*AIM OF THE EXERCISE:*
From the records below, copy out exactly the lines from the one containing "Характеристики (40, 1824)" to the one containing "Условия оплаты (39, 87)", both included. Add nothing else.

*RECORD SET:*
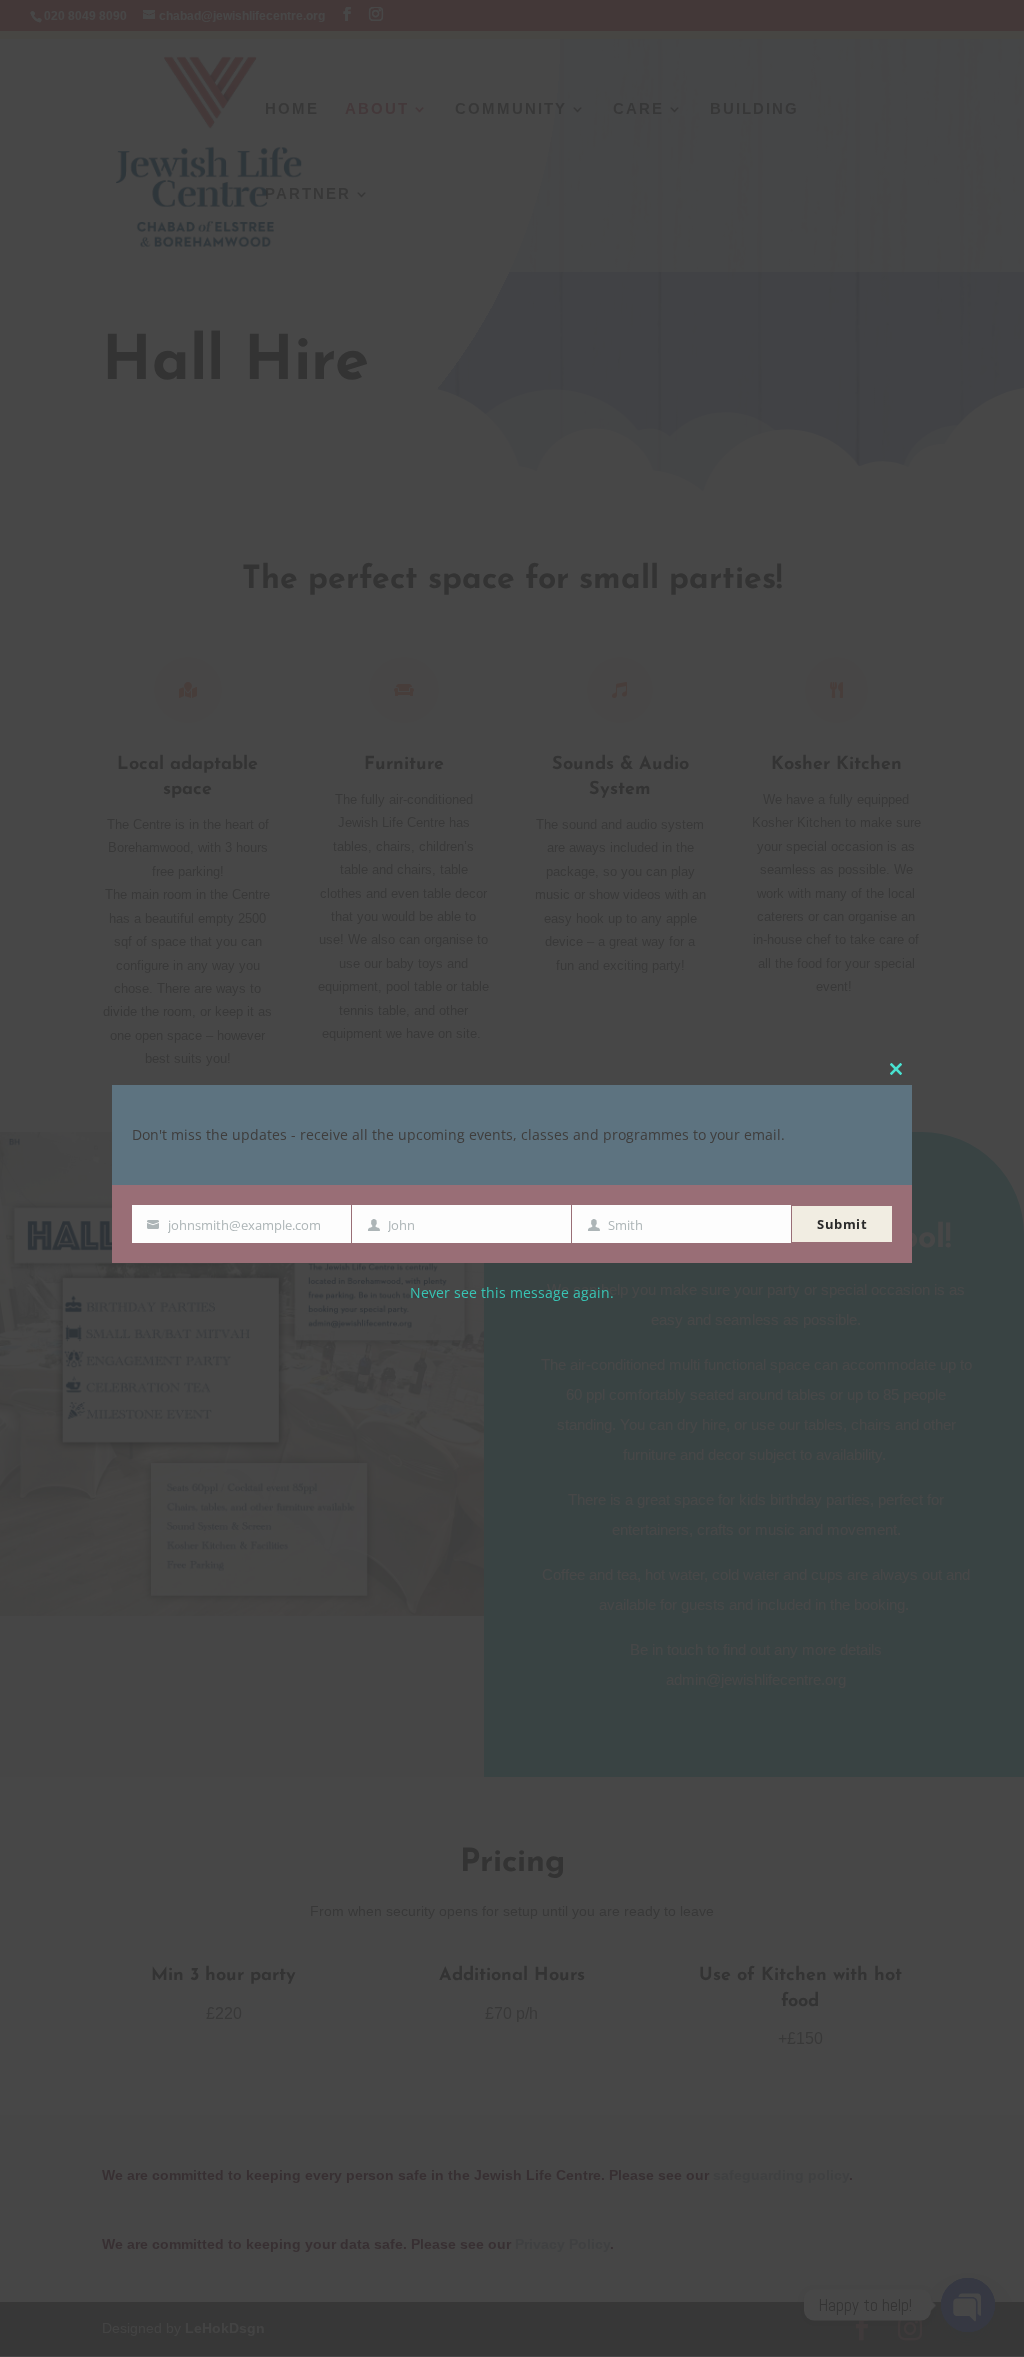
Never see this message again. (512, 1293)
--
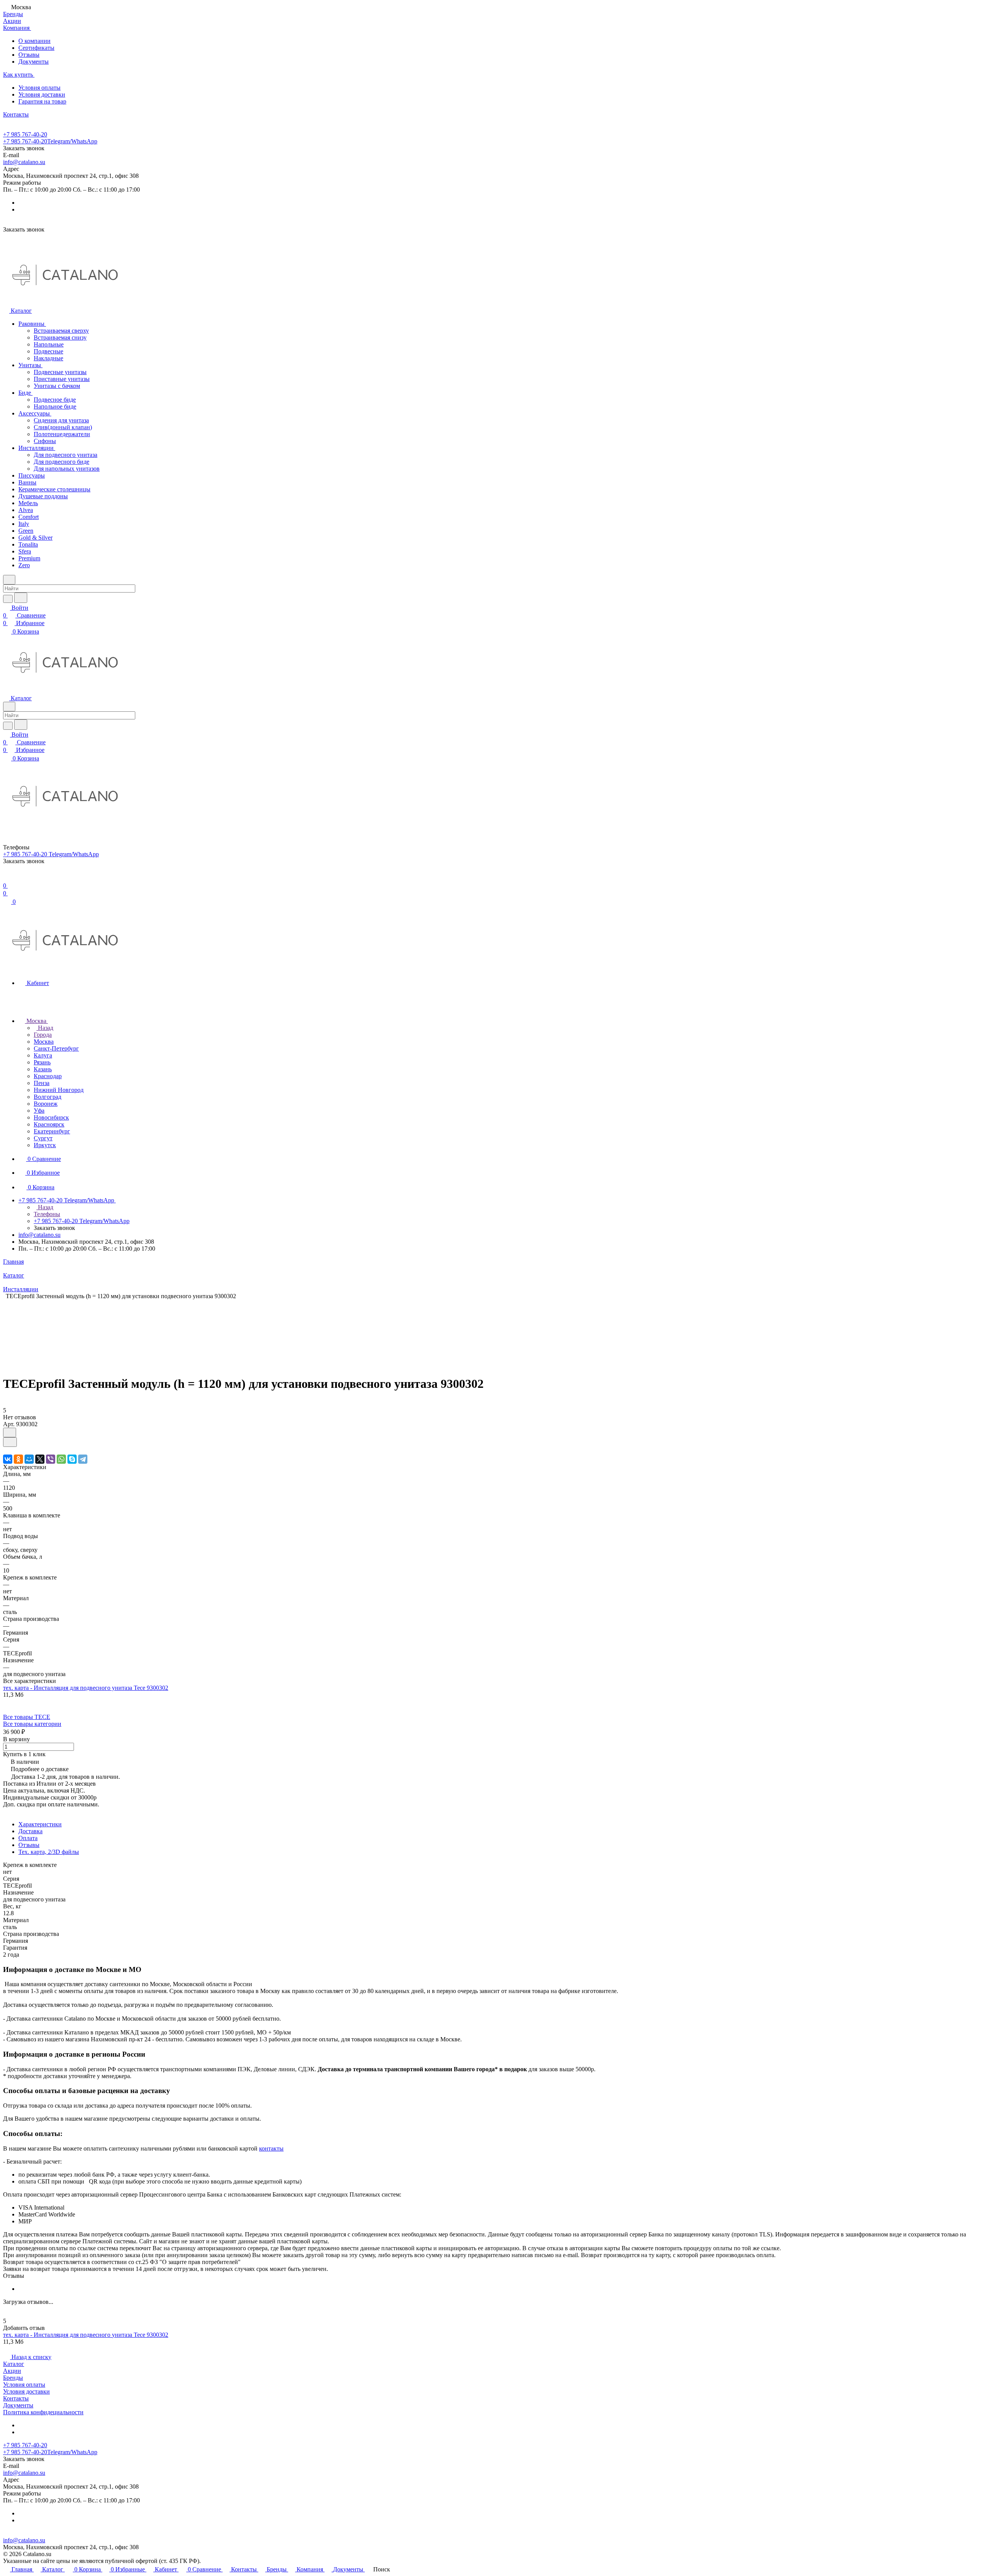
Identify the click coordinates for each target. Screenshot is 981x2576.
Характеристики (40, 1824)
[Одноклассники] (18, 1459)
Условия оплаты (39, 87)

*SOLUTION:*
Характеристики (40, 1824)
[Одноклассники] (18, 1459)
Условия оплаты (39, 87)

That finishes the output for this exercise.